Do I waste time on Facebook? Of course I do! Family Feud has become an obsession almost and Chris has to wait until the round is over before he can ask me a question. No joke. I compete with my friend Jen for the high score of the week! I know–I know–it is horrible! But addictive.
So this morning I read an article about the impact of Facebook and friendship on DailyGood which came from MSNBC. The map above will be explained in the article by
Athima Chansanchai. I found this such an interesting article and yes…maybe I am trying to justify the time I spend on Facebook but I don’t think it is all bad!! It’s all about relationships and you know–that is really the crux of my life–realizing and nurturing relationships. They are so important!!! Enjoy and let me know what you think!
With 500 million users, Facebook is as big as the population of the European Union.
So a Facebook intern has devised a visual way to interpret at least one aspect of all the potential data in so many users: “the locality of friendship.”
Paul Butler, an intern on Facebook’s data infrastructure engineering team, took it upon himself to use R, an open-source environment for statistical computing and graphics. He explained his jumping point this way:
I was interested in seeing how geography and political borders affected where people lived relative to their friends. I wanted a visualization that would show which cities had a lot of friendships between them. I began by taking a sample of about ten million pairs of friends from Apache Hive, our data warehouse. I combined that data with each user’s current city and summed the number of friends between each pair of cities. Then I merged the data with the longitude and latitude of each city.
Butler plotted points at some of the latitude and longitude coordinates and came up with a rough outline of the world. He plotted lines between the points. A “big white blob” appeared in the center of his map, and while some of the outer edges shared a vague resemblance to continents, it soon became apparent that he had “too much data to get interesting results just by drawing lines.” Other graphing techniques also went down the drain: semi-transparent lines, too many shades of color.

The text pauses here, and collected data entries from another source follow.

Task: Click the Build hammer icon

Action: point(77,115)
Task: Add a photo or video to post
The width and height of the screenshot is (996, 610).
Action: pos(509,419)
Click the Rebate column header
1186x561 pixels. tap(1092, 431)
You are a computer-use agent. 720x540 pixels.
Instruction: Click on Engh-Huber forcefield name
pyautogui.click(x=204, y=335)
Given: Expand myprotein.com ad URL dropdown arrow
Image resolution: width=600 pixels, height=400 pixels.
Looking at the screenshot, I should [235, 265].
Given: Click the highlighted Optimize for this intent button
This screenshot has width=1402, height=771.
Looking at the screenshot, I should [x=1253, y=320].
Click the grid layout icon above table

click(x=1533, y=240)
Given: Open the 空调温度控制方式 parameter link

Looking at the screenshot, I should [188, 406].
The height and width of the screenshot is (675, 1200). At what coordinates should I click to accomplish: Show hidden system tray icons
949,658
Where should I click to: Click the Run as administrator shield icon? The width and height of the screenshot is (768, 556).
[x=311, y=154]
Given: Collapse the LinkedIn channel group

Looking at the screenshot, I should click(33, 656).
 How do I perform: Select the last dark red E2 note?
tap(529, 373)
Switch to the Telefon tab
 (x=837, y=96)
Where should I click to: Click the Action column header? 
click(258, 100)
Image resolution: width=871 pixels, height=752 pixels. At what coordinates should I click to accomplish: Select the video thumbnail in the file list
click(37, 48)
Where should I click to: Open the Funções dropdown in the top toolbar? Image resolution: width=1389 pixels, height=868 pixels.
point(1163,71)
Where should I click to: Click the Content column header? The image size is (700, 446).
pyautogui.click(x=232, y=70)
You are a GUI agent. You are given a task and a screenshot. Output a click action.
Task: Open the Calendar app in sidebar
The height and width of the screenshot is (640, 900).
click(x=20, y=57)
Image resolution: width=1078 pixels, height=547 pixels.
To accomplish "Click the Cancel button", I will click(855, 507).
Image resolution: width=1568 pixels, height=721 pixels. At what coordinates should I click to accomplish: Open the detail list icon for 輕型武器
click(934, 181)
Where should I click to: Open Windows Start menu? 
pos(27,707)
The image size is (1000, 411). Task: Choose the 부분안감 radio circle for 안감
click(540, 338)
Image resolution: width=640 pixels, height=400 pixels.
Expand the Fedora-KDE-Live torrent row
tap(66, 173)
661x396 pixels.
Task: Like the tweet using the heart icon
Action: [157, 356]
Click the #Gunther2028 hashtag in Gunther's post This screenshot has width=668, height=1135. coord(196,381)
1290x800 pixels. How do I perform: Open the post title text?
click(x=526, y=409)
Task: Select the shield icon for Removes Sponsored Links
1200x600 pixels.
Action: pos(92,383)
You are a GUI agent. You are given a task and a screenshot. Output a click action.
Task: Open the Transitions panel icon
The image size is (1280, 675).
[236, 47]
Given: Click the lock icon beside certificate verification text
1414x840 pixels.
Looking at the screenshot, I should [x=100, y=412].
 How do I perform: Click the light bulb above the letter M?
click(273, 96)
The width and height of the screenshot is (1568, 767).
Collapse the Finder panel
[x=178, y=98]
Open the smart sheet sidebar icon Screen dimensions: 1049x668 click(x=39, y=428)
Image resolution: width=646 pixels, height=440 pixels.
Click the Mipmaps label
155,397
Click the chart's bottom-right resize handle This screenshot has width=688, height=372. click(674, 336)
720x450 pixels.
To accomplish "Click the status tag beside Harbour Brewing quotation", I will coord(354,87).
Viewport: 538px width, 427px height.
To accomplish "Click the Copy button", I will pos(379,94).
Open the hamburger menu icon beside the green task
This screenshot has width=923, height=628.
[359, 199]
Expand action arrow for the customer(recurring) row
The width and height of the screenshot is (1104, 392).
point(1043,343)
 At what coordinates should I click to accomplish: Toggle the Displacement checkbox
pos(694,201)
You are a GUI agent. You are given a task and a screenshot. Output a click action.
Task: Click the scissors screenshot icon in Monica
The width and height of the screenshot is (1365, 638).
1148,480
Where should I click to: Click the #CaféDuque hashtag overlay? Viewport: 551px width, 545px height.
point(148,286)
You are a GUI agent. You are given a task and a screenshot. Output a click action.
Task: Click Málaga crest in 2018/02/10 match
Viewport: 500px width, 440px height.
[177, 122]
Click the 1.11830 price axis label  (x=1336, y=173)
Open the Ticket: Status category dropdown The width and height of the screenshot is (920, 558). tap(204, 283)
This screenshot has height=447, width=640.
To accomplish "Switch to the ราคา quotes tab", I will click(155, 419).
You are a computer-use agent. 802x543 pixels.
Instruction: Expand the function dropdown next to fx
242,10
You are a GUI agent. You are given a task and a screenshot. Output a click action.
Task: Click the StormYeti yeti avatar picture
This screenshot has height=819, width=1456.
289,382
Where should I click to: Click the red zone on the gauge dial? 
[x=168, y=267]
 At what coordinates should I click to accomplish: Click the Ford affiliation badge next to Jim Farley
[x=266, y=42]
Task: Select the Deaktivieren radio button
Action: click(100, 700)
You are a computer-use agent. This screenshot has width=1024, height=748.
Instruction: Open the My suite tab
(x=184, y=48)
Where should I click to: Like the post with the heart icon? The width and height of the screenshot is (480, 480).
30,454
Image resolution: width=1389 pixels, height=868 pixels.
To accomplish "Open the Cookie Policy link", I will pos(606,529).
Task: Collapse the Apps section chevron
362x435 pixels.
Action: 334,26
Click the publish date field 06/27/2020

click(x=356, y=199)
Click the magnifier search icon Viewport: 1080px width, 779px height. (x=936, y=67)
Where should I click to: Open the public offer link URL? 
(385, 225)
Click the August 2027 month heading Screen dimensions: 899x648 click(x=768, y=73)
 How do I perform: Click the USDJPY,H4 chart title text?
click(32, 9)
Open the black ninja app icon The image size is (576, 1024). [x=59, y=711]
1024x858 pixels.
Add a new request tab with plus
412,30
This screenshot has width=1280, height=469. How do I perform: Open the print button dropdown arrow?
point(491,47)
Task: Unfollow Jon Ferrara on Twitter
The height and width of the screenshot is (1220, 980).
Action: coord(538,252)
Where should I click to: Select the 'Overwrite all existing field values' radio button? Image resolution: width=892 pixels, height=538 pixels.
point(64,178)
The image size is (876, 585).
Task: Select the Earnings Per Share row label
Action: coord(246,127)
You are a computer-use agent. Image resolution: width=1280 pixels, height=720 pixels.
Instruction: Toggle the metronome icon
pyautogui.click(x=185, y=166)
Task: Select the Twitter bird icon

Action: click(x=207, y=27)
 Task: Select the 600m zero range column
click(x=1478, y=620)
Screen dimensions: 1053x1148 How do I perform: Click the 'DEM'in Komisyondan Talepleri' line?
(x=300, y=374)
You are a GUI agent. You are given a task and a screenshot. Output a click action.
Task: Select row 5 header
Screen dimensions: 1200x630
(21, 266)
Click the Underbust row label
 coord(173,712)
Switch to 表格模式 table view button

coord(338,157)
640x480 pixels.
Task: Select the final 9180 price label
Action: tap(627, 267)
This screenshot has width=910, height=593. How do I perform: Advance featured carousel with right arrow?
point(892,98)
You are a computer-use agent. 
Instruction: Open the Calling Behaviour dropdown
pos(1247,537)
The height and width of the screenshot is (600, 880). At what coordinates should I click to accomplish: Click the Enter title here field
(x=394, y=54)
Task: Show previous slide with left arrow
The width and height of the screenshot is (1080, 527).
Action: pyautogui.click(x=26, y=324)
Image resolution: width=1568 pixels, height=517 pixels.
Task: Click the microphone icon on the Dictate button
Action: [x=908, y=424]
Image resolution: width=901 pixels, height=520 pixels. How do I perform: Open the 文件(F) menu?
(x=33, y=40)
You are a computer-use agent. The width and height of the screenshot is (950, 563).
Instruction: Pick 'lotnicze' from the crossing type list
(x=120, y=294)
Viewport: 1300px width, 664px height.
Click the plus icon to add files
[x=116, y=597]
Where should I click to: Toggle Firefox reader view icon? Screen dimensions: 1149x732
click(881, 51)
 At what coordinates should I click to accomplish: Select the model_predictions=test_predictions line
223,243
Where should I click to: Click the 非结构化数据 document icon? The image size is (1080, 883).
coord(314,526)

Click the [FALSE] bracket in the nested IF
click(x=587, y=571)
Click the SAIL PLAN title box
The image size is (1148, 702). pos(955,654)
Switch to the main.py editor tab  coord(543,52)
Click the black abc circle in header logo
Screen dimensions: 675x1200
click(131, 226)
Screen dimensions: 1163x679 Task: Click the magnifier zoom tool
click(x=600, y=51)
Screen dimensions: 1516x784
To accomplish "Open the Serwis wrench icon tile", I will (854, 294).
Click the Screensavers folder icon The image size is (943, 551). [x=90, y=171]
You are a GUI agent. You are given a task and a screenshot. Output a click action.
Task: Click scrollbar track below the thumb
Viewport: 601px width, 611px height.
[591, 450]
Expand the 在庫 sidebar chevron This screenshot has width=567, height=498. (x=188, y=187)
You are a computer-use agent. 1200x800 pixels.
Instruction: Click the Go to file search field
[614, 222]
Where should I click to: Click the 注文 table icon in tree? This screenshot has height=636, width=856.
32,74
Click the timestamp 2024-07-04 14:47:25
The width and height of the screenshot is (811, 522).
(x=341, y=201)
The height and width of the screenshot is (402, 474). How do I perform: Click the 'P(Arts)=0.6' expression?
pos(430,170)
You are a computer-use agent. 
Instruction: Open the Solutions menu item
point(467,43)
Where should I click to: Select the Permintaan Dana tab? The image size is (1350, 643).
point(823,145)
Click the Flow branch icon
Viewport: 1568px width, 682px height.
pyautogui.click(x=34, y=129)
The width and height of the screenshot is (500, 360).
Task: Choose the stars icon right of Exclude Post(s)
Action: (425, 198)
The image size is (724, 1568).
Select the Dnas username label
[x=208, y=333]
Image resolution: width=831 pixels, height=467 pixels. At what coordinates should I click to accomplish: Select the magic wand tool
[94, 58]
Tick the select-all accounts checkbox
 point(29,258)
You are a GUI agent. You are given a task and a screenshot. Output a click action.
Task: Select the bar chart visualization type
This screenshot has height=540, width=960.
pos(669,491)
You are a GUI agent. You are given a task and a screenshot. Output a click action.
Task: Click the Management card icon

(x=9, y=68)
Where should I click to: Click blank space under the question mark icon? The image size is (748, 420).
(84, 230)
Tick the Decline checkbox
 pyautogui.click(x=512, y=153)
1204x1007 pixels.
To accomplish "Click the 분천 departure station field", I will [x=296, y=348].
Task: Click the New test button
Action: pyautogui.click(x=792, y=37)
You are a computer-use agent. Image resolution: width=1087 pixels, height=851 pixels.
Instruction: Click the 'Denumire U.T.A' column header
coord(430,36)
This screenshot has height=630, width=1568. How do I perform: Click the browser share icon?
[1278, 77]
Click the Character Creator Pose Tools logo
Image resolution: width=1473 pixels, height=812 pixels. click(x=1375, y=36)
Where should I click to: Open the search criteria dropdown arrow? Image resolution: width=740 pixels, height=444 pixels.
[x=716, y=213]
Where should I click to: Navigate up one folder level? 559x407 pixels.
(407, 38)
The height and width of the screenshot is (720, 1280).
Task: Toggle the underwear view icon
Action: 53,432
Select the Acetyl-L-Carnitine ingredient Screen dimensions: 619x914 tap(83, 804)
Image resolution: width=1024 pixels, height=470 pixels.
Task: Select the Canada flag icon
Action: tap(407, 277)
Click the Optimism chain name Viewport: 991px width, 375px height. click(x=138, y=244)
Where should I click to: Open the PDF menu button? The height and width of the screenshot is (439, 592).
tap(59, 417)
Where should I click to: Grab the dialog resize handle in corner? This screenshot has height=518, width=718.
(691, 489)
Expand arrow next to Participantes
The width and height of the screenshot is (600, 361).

He explains how he reached his desired effect:
I defined weights for each pair of cities as a function of the Euclidean distance between them and the number of friends between them. Then I plotted lines between the pairs by weight, so that pairs of cities with the most friendships between them were drawn on top of the others. I used a color ramp from black to blue to white, with each line’s color depending on its weight. I also transformed some of the lines to wrap around the image, rather than spanning more than halfway around the world.
The desired effect: No longer a blob, but this detailed map of the world seen above, including continents and some borders. Butler couldn’t help but be effusively sentimental about what he saw.
What really struck me, though, was knowing that the lines didn’t represent coasts or rivers or political borders, but real human relationships. Each line might represent a friendship made while travelling, a family member abroad, or an old college friend pulled away by the various forces of life.
Butler replaced the lines with circle arcs, which are the shortest routes between two points on the Earth.
I still can’t wrap my head around all this, but the image is a gorgeous rendering of one way Facebook interprets friendships: points of light. That, I can definitely understand and agree with.
Or, the way Butler sees it: “It’s not just a pretty picture, it’s a reaffirmation of the impact we have in connecting people, even across oceans and borders.”
What’s it mean to you?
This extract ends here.